== Task to complete ==
Copy the data that follows, exactly and completely.

[Stored entries]

--- START ---

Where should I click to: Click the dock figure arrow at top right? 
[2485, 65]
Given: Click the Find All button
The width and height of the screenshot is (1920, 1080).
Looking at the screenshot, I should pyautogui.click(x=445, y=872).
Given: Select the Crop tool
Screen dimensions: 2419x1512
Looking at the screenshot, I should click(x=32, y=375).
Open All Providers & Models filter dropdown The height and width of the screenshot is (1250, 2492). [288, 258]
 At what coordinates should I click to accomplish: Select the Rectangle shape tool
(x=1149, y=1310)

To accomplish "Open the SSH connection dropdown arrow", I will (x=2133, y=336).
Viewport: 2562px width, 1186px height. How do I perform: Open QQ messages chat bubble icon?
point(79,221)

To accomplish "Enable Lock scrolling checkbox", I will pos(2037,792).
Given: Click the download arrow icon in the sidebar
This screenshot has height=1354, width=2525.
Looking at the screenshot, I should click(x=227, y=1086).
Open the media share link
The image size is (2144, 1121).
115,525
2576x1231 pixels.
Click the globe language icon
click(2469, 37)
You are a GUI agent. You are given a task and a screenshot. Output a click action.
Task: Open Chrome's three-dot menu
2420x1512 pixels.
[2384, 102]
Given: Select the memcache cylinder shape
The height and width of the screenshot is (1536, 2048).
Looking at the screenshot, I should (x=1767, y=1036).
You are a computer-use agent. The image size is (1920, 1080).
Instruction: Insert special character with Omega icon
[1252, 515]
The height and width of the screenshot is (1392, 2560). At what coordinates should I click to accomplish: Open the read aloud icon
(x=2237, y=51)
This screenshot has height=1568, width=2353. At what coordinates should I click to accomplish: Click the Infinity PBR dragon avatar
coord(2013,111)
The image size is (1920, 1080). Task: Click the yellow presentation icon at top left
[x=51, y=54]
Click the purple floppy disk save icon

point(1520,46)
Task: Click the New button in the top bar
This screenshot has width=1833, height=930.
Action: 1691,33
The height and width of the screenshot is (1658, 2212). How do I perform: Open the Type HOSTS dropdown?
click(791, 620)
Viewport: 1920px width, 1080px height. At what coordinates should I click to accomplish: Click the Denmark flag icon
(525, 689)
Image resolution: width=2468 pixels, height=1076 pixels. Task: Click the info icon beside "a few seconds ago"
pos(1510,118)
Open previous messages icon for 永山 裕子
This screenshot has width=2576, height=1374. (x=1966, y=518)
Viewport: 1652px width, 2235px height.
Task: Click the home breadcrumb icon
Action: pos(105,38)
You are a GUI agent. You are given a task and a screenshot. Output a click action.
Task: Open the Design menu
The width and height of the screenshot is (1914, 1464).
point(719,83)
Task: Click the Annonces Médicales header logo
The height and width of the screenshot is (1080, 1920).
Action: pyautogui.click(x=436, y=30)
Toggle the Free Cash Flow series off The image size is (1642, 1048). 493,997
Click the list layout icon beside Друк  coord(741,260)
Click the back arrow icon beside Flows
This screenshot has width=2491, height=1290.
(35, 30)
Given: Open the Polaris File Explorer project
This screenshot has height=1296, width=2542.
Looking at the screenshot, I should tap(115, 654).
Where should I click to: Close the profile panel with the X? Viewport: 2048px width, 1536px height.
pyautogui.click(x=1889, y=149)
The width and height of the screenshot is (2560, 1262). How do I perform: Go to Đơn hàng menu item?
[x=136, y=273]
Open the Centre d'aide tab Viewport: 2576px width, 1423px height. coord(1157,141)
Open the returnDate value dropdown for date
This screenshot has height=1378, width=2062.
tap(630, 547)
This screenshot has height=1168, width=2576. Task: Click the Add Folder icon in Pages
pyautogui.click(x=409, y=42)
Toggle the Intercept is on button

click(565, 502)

--- END ---

== Solution for this problem ==
Where should I click to: Click the dock figure arrow at top right? 
[2485, 65]
Given: Click the Find All button
The width and height of the screenshot is (1920, 1080).
Looking at the screenshot, I should pyautogui.click(x=445, y=872).
Given: Select the Crop tool
Screen dimensions: 2419x1512
Looking at the screenshot, I should click(x=32, y=375).
Open All Providers & Models filter dropdown The height and width of the screenshot is (1250, 2492). [288, 258]
 At what coordinates should I click to accomplish: Select the Rectangle shape tool
(x=1149, y=1310)

To accomplish "Open the SSH connection dropdown arrow", I will (x=2133, y=336).
Viewport: 2562px width, 1186px height. How do I perform: Open QQ messages chat bubble icon?
point(79,221)

To accomplish "Enable Lock scrolling checkbox", I will pos(2037,792).
Given: Click the download arrow icon in the sidebar
This screenshot has height=1354, width=2525.
Looking at the screenshot, I should click(x=227, y=1086).
Open the media share link
The image size is (2144, 1121).
115,525
2576x1231 pixels.
Click the globe language icon
click(2469, 37)
You are a GUI agent. You are given a task and a screenshot. Output a click action.
Task: Open Chrome's three-dot menu
2420x1512 pixels.
[2384, 102]
Given: Select the memcache cylinder shape
The height and width of the screenshot is (1536, 2048).
Looking at the screenshot, I should (x=1767, y=1036).
You are a computer-use agent. The image size is (1920, 1080).
Instruction: Insert special character with Omega icon
[1252, 515]
The height and width of the screenshot is (1392, 2560). At what coordinates should I click to accomplish: Open the read aloud icon
(x=2237, y=51)
This screenshot has height=1568, width=2353. At what coordinates should I click to accomplish: Click the Infinity PBR dragon avatar
coord(2013,111)
The image size is (1920, 1080). Task: Click the yellow presentation icon at top left
[x=51, y=54]
Click the purple floppy disk save icon

point(1520,46)
Task: Click the New button in the top bar
This screenshot has width=1833, height=930.
Action: 1691,33
The height and width of the screenshot is (1658, 2212). How do I perform: Open the Type HOSTS dropdown?
click(791, 620)
Viewport: 1920px width, 1080px height. At what coordinates should I click to accomplish: Click the Denmark flag icon
(525, 689)
Image resolution: width=2468 pixels, height=1076 pixels. Task: Click the info icon beside "a few seconds ago"
pos(1510,118)
Open previous messages icon for 永山 裕子
This screenshot has width=2576, height=1374. (x=1966, y=518)
Viewport: 1652px width, 2235px height.
Task: Click the home breadcrumb icon
Action: pos(105,38)
You are a GUI agent. You are given a task and a screenshot. Output a click action.
Task: Open the Design menu
The width and height of the screenshot is (1914, 1464).
point(719,83)
Task: Click the Annonces Médicales header logo
The height and width of the screenshot is (1080, 1920).
Action: pyautogui.click(x=436, y=30)
Toggle the Free Cash Flow series off The image size is (1642, 1048). 493,997
Click the list layout icon beside Друк  coord(741,260)
Click the back arrow icon beside Flows
This screenshot has width=2491, height=1290.
(35, 30)
Given: Open the Polaris File Explorer project
This screenshot has height=1296, width=2542.
Looking at the screenshot, I should tap(115, 654).
Where should I click to: Close the profile panel with the X? Viewport: 2048px width, 1536px height.
pyautogui.click(x=1889, y=149)
The width and height of the screenshot is (2560, 1262). How do I perform: Go to Đơn hàng menu item?
[x=136, y=273]
Open the Centre d'aide tab Viewport: 2576px width, 1423px height. coord(1157,141)
Open the returnDate value dropdown for date
This screenshot has height=1378, width=2062.
tap(630, 547)
This screenshot has height=1168, width=2576. Task: Click the Add Folder icon in Pages
pyautogui.click(x=409, y=42)
Toggle the Intercept is on button

click(565, 502)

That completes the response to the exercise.